SET TASK:
Rescale the records that run from the line containing "The image size is (1568, 584)." through the line containing "will click(494, 498).", both included. Write all of these lines out again, requests included, multiplying every coordinate in the answers by 1.15 and rounding to whole numbers, with halves rounded up.

EXCERPTED DATA:
****************
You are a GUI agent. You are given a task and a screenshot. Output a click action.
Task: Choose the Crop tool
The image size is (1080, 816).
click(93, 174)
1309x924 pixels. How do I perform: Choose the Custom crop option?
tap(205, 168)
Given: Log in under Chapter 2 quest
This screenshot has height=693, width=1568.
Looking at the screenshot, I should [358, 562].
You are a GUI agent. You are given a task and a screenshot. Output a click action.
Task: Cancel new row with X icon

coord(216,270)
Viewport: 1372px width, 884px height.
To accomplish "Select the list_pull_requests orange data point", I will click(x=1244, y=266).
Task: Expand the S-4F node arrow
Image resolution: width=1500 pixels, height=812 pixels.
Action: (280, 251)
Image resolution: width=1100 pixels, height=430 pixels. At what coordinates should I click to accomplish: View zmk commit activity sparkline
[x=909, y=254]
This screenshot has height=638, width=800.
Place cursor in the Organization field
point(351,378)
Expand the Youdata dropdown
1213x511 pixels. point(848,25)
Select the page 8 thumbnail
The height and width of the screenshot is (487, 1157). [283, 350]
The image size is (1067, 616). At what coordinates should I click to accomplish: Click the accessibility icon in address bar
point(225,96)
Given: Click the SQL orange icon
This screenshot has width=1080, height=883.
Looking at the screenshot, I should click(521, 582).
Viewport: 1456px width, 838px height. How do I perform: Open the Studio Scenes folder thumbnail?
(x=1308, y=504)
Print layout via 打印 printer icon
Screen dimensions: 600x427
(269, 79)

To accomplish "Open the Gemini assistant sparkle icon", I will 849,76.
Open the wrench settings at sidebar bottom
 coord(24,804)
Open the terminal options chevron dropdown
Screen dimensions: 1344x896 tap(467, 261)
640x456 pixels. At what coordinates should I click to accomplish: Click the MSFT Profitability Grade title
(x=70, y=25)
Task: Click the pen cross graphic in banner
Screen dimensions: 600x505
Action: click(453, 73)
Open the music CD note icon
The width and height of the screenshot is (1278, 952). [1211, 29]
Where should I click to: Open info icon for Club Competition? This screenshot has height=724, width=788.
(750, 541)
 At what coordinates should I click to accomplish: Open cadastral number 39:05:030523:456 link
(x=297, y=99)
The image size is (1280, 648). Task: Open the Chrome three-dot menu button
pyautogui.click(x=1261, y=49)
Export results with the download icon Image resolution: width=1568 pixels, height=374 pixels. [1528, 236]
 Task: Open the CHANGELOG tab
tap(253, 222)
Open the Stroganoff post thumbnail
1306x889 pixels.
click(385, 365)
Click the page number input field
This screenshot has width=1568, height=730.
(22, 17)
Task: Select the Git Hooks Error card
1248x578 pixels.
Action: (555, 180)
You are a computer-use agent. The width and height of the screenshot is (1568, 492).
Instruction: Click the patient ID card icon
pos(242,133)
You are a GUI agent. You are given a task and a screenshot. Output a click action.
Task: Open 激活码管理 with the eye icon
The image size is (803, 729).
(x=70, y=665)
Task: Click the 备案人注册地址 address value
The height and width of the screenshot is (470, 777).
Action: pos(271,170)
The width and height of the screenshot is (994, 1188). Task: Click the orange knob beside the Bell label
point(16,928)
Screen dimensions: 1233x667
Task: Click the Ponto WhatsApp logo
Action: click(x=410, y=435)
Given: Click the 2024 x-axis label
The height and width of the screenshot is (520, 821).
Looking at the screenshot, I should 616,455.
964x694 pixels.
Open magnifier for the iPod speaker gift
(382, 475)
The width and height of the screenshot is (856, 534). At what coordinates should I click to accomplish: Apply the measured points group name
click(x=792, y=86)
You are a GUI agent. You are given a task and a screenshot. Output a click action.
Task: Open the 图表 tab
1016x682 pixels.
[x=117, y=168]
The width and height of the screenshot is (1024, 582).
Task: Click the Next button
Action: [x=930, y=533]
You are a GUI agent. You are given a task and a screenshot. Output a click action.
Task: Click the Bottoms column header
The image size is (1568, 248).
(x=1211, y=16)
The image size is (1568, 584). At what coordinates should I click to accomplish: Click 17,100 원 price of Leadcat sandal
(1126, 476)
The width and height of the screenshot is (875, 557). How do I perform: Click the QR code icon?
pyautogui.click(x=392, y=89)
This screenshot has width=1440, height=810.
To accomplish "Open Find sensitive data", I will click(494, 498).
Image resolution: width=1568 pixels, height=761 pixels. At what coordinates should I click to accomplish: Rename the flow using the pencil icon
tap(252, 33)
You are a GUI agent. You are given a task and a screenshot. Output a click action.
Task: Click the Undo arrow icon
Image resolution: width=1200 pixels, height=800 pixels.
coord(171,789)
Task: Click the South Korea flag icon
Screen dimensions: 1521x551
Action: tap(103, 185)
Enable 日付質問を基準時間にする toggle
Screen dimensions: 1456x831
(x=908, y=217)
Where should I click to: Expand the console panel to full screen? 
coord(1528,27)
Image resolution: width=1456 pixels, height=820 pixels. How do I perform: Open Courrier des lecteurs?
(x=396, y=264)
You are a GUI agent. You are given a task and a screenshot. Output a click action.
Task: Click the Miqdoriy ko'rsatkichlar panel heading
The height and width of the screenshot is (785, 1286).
****************
THE ANSWER:
The image size is (1568, 584). At what coordinates should I click to accomplish: Click 17,100 원 price of Leadcat sandal
(1295, 547)
The width and height of the screenshot is (875, 557). How do I perform: Click the QR code icon?
pyautogui.click(x=451, y=102)
This screenshot has width=1440, height=810.
To accomplish "Open Find sensitive data", I will click(568, 573).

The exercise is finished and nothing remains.